I'm just curious and it's more like a mind game, I'm not into cryptography.
How would one encrypt data that's constantly generated? Put the data automaticly into chunks encrypt the chunk and send it to a backup server which would store it. My first idea was to encrypt the first chunk with a user input like a password, and then store the hash somewhere, then the next chunk would be encrypted by the hash and i would store just the next one.
So I could decrypt the chunks after that by just applying one password on the beginning and then auto decrypt by the hashes. So where are the pitfalls?
How would a specialist do it? It needs to be a autonomous algorithm, how secure could it get?
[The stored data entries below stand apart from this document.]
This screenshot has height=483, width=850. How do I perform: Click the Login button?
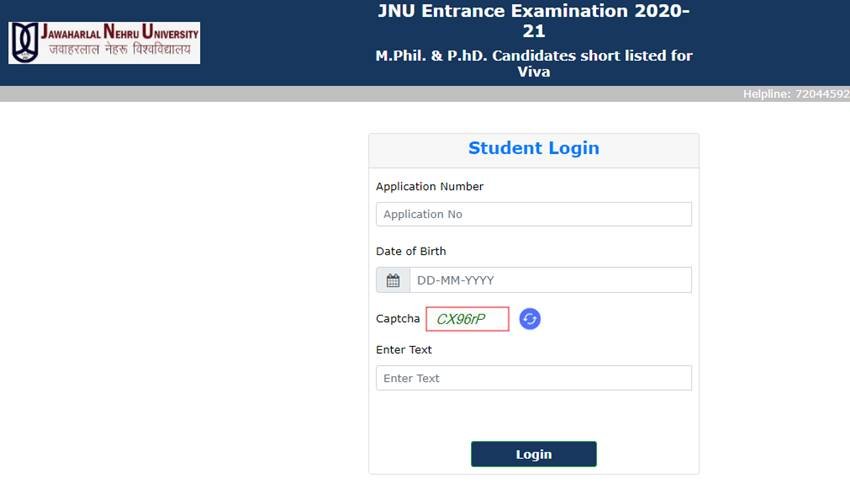[533, 454]
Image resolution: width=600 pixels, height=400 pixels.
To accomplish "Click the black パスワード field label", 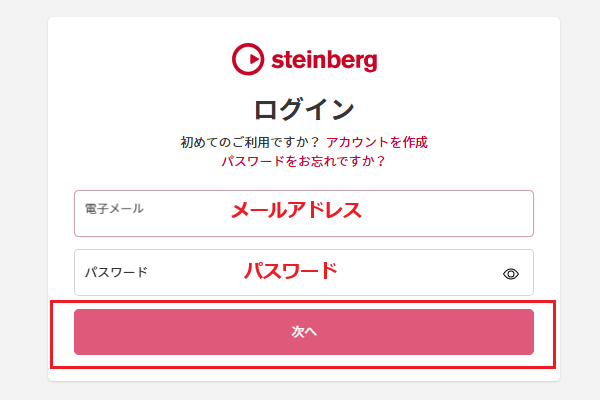I will [x=115, y=272].
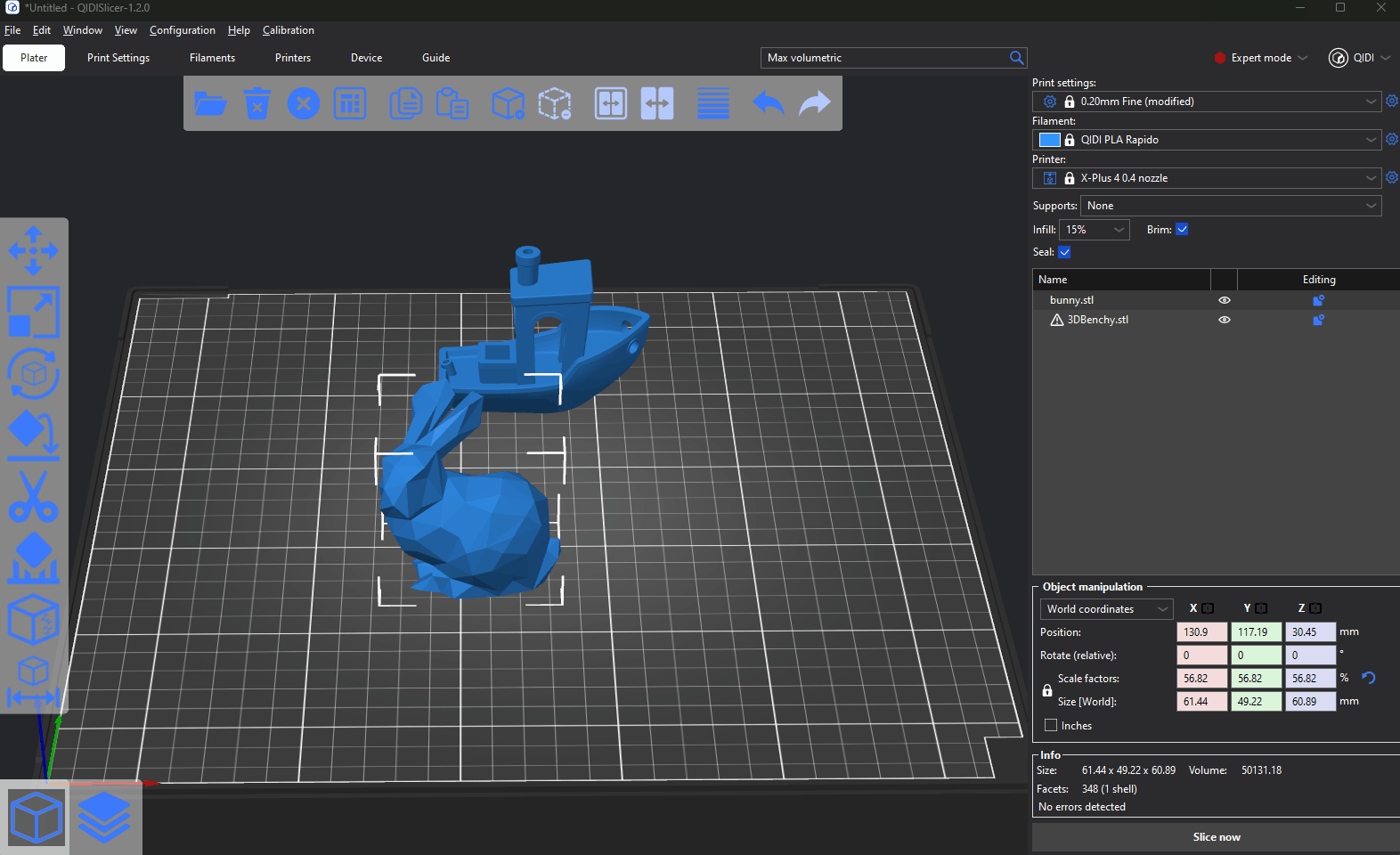Screen dimensions: 1400x855
Task: Choose the Place on face tool
Action: 33,435
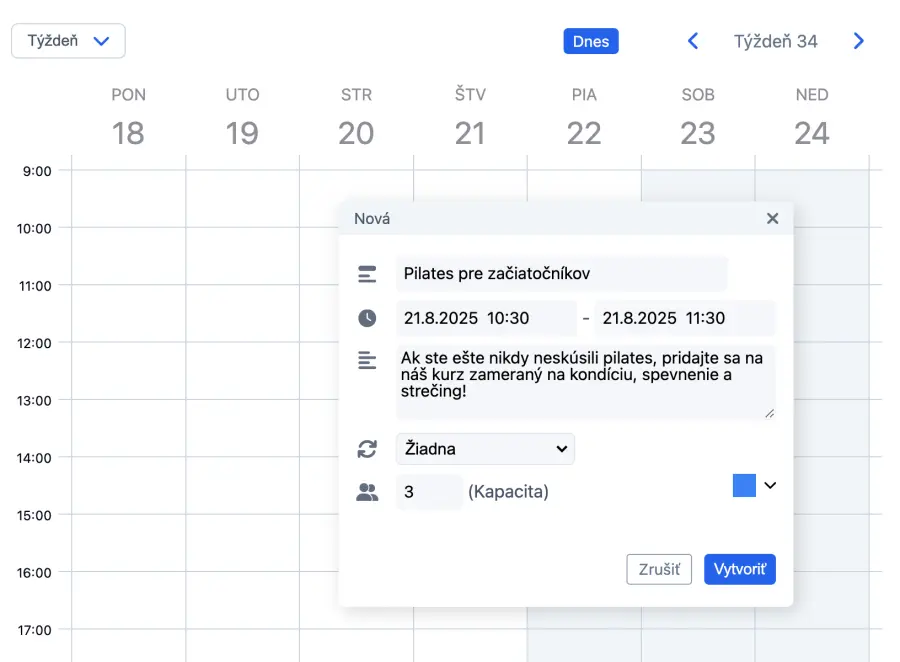Open the Týždeň view dropdown
The width and height of the screenshot is (900, 662).
68,41
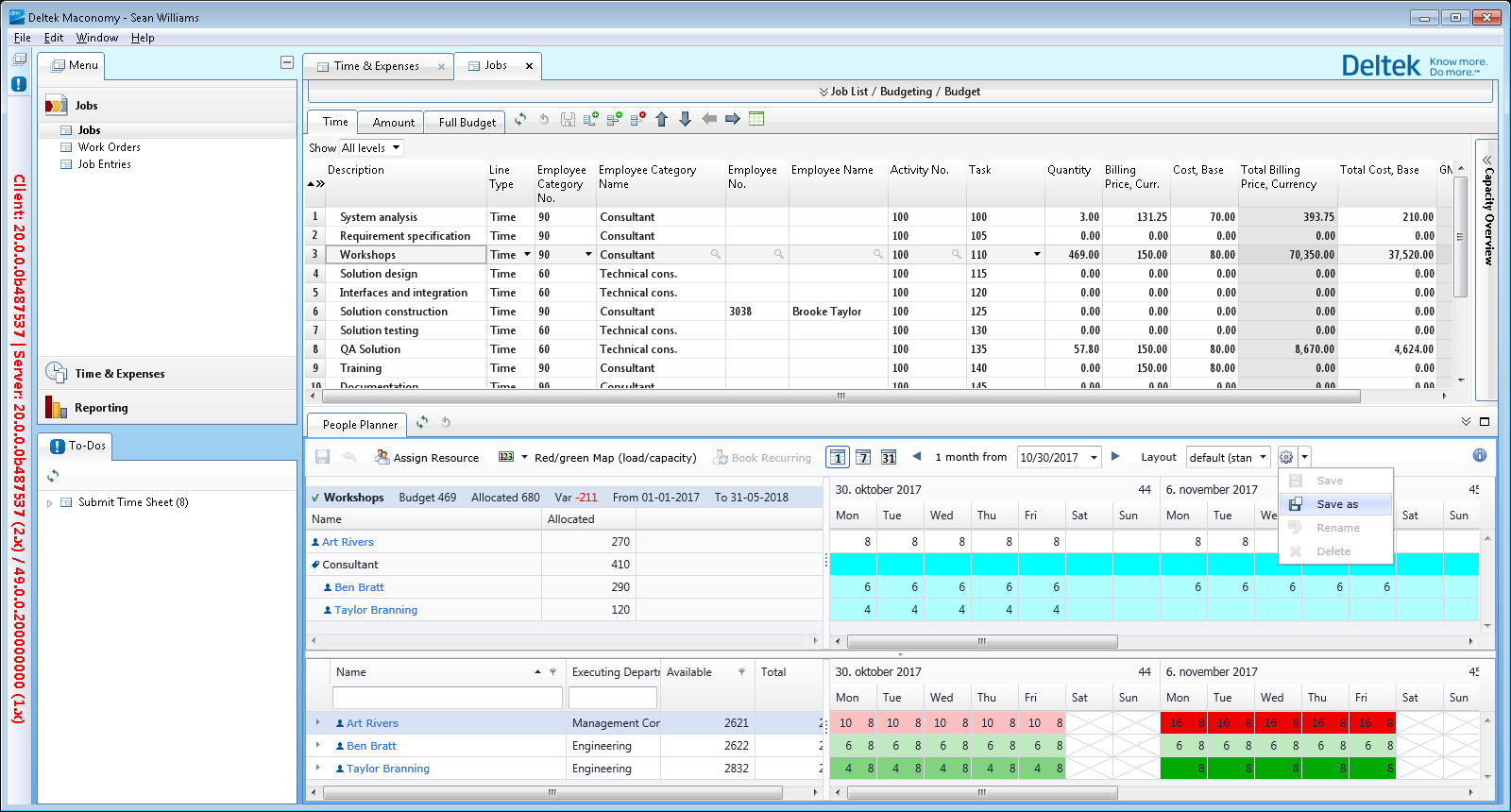Open Art Rivers link in planner list
This screenshot has width=1511, height=812.
point(348,542)
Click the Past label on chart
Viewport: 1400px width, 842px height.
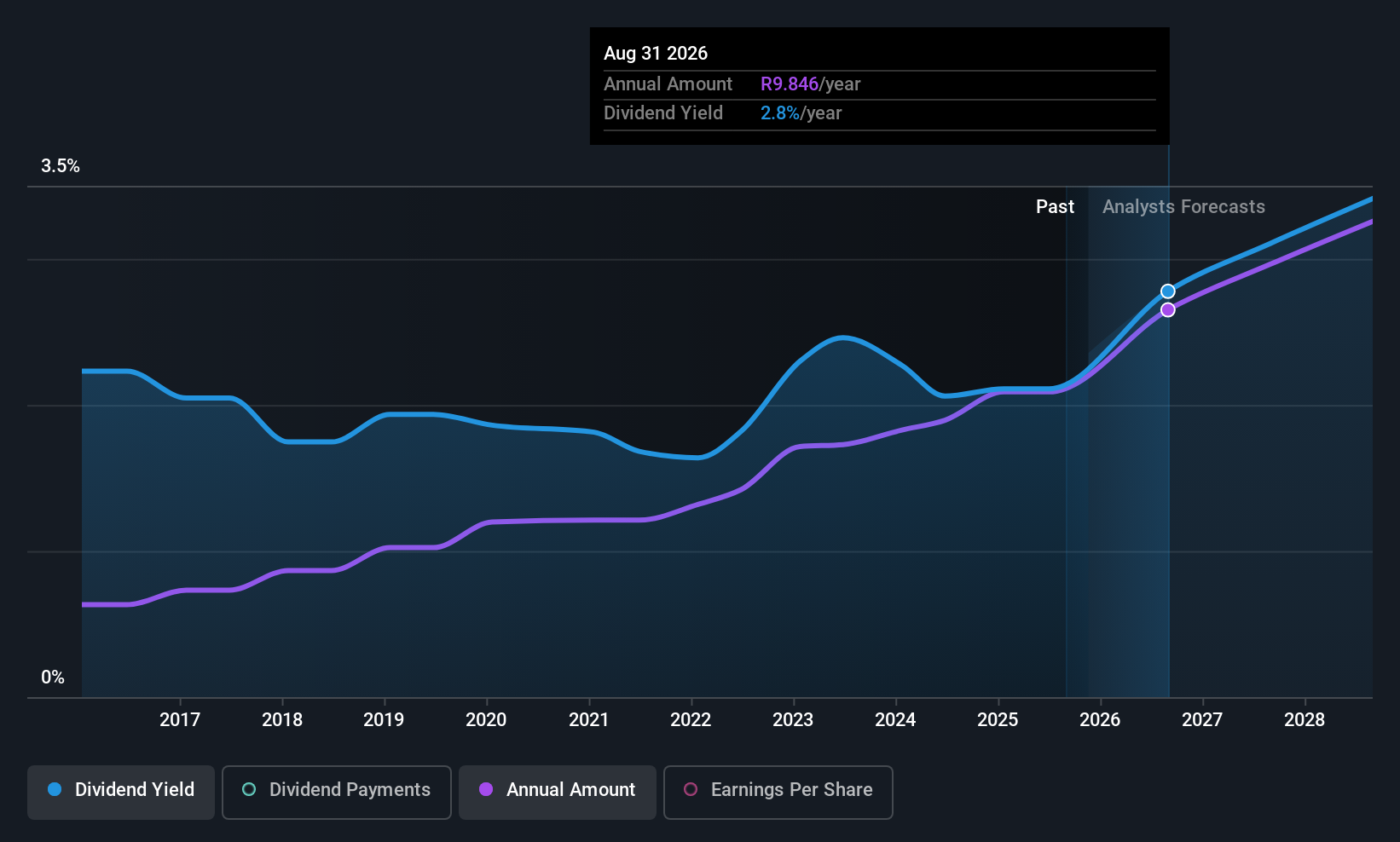[x=1055, y=207]
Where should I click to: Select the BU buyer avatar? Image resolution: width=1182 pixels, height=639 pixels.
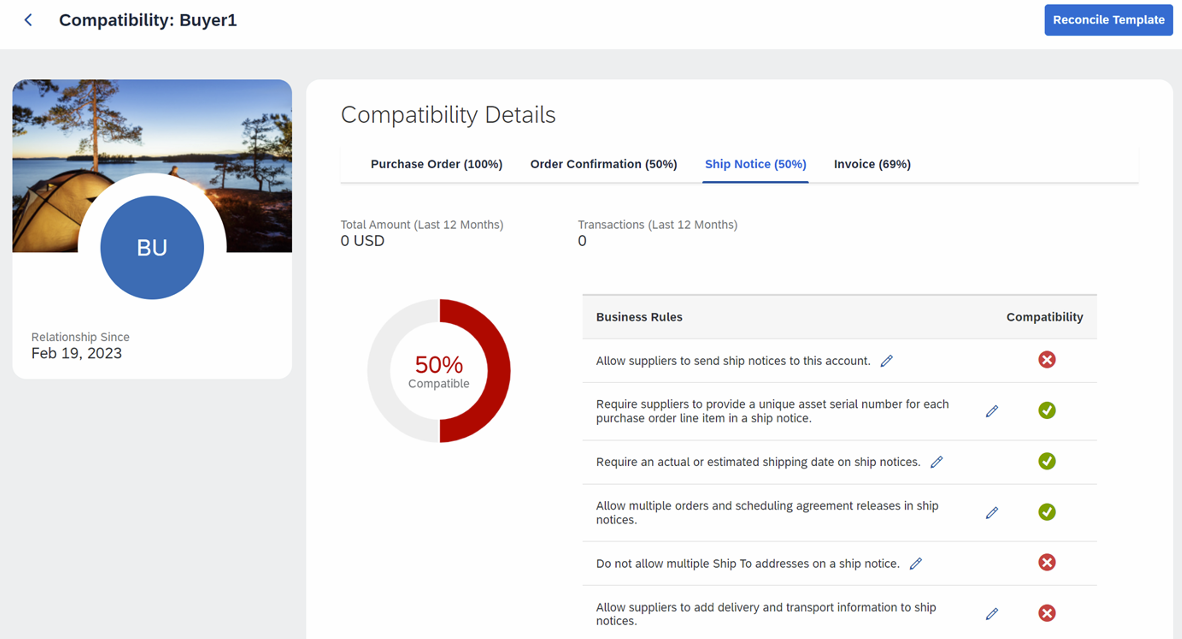pyautogui.click(x=152, y=247)
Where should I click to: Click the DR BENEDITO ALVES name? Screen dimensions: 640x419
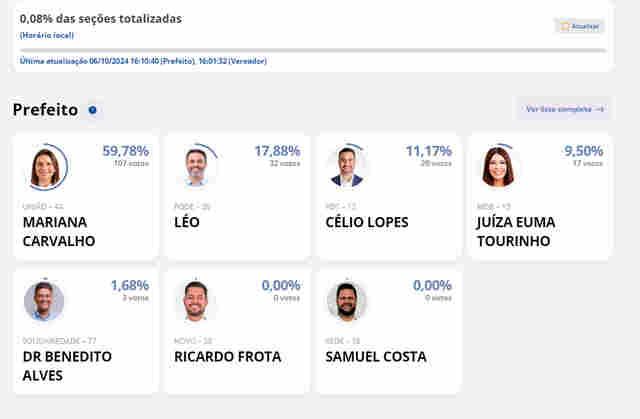tap(67, 366)
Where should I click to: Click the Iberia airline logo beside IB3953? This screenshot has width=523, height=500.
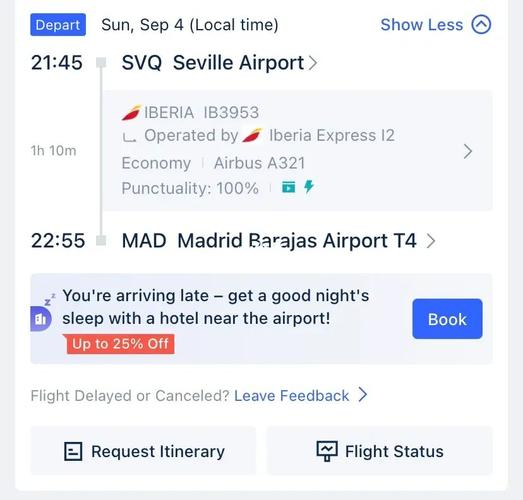pos(131,112)
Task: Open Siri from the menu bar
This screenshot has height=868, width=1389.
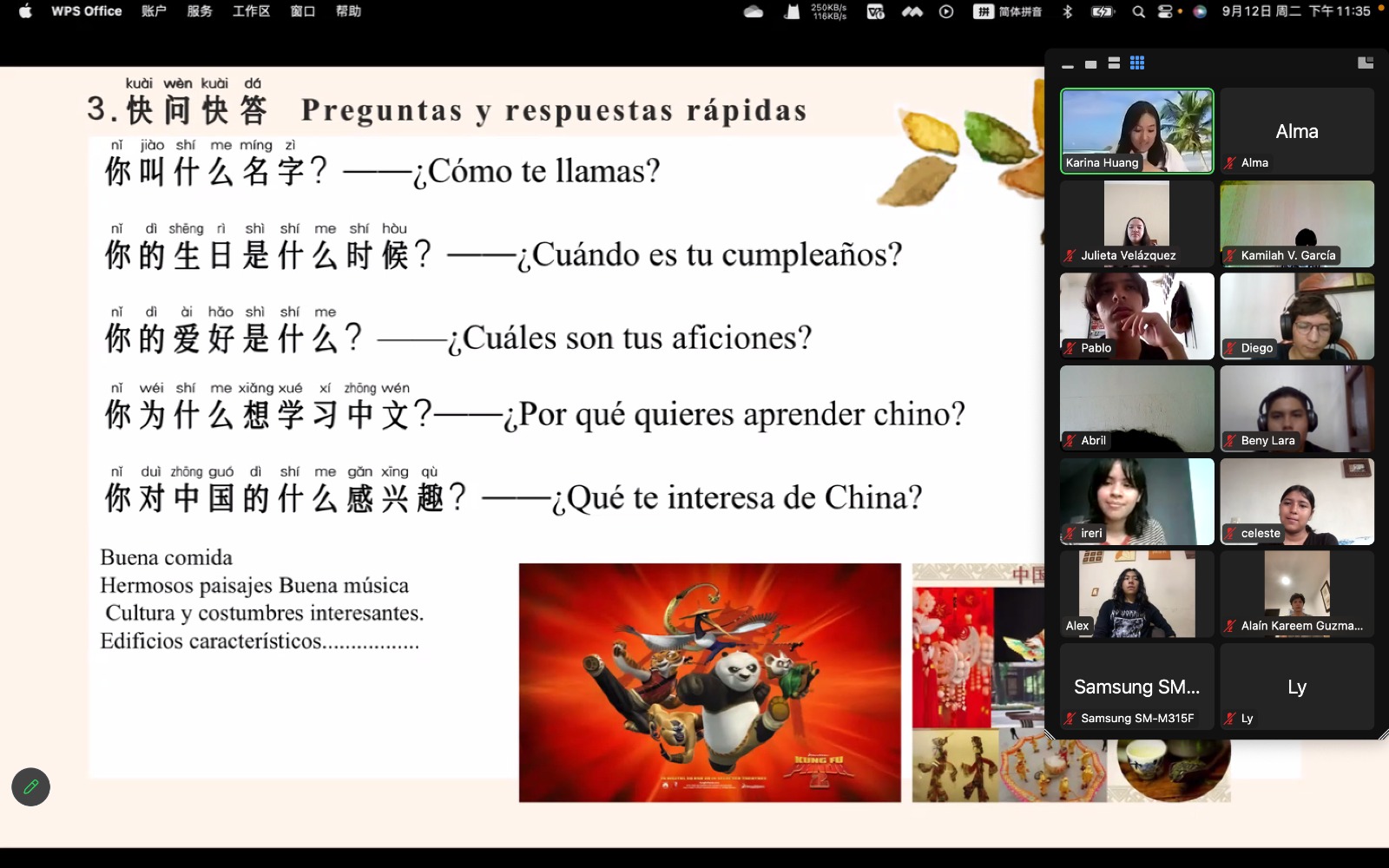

[EDIT] Let's assume I want to store personal data:
Name: Bob Job: Developer Birthday: 12/12/12
I don't know this data before, but when the system is working it generates somehow this data, now i'll put like 5 persons into one chunk and want to backup it on to like 5 server around the world :). Without a user providing for each chunk a password. And obviously I can't store the password on the server and encrypt every chunk with it.
[EDIT2] And maybe backup is the wrong thing, let's assume we store the encrypted data somewhere and forget them on the server which was generating them. I would be, as I wrote, also interested in the pitfalls on my approach, if there are some? I know that a filesystem could work like this that every hash i would store could be recovered, but if I would store it just in the RAM?